Andrea Cast reviews Barbara Santichs Seminar
Icecream on Sunday: Food in Eighteenth-Century Provence
When the Paris chapter of the American Institute of Wine and Food awarded Adelaide food historian
Barbara Santich a research grant she chose to spend it investigating the archives in Avignon.
She only had three weeks and did not really know what she would find.
Luckily Barbara came across the intact and detailed accounts of a well off Provençal family for the years 1772-1773.
She is using these records to investigate the origins of Provençal cuisine.
With no known cookbooks for the seventeenth and eighteenth centuries to help her, she has managed to tease
from the household accounts evidence of what the household could have eaten.
For instance an incidental account of an ice purchase coincides with accounts for fixing
the ice house and a purchase of six ice-cream containers.
When coupled with the cultural tradition of reserving special treats for Sunday meals,
these accounts mean the family probably did have ice-cream on Sundays.
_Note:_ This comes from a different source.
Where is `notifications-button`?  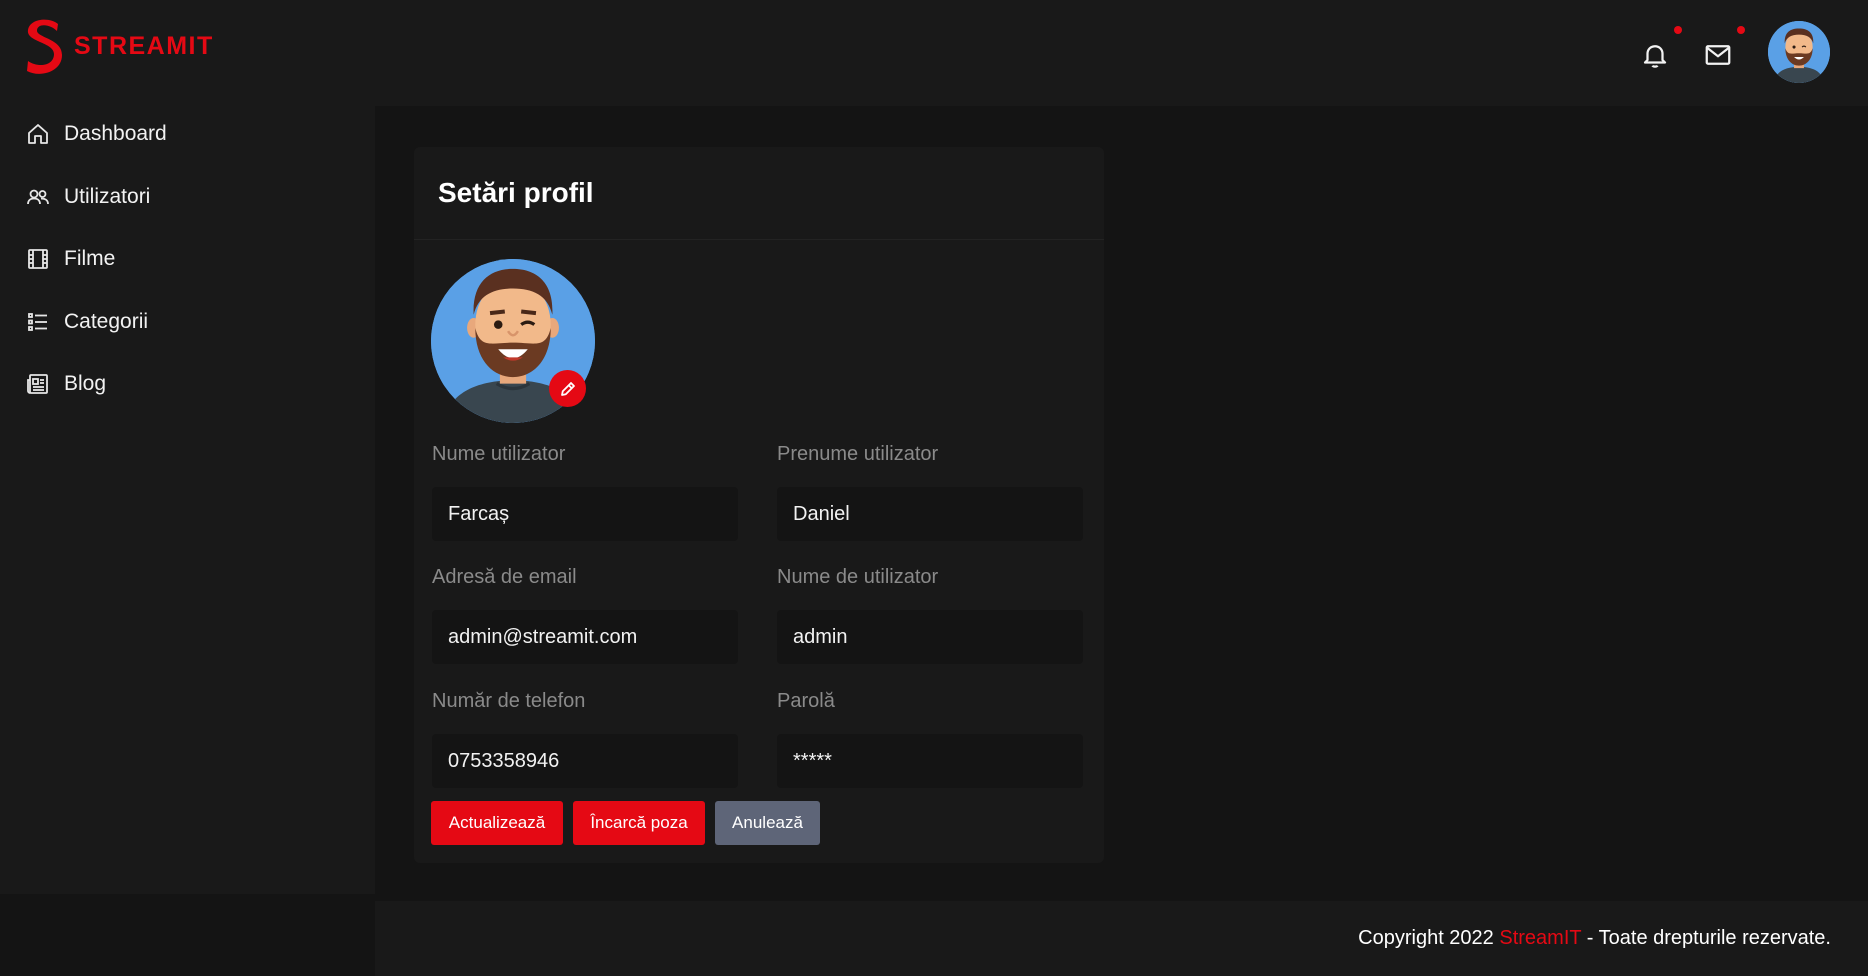
notifications-button is located at coordinates (1661, 48).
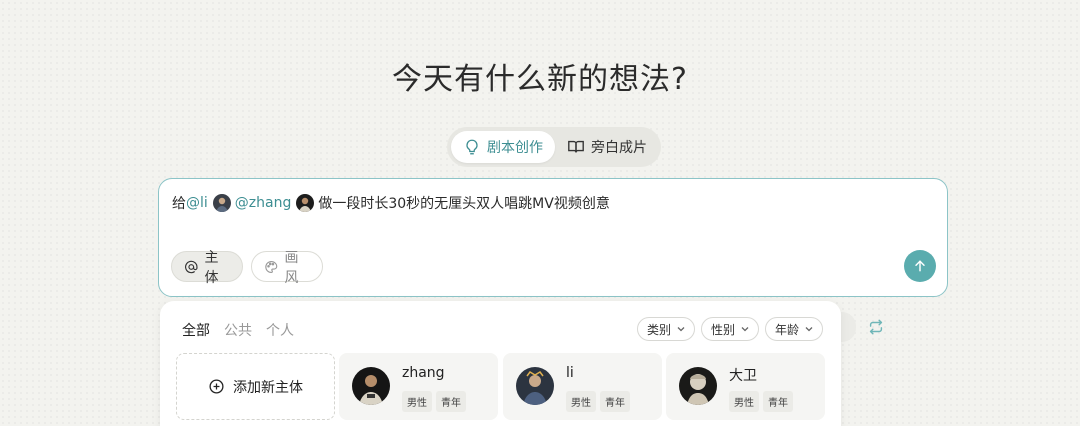 The image size is (1080, 426). Describe the element at coordinates (660, 330) in the screenshot. I see `filter-label: 类别` at that location.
Through this sort of analysis Barbara hopes to show the beginning of a distinct regional cuisine,
beyond medieval cookery and unlike the dishes of northern France.
Barbara's paper served as more than an example of Provençal cuisine.
She demonstrated how the financial accounts of a family kitchen could contribute to our understanding of the culture of food.
Her concluding analysis of change and continuity in eighteenth century Provençal cuisine was particularly enlightening.
Barbara discussed what foods and spices were available in France but missing in the household accounts;
she also analysed the expansion in the range of sweet dishes and therefore the use of sugar.
Such information is important for the study of cultural change, of the economic impact of New World crops, and of food history.
Barbara's style also captivated the cultural tourist in all of us; her paper was enlightening as well as entertaining.
The variety of food described whetted the appetites of her audience.
After her paper the audience were treated to two eighteenth-century dishes prepared by Barbara and Cheong Liew.
They were served with a wines provided by the Research Centre.
Satiated with food for thought and food for the stomach, a good time was had by all.
Andrea Cast is one of the Research Centre's postgraduates in the Department of History at the University of Adelaide.
She is writing a PhD dissertation on women and alcohol in early modern England.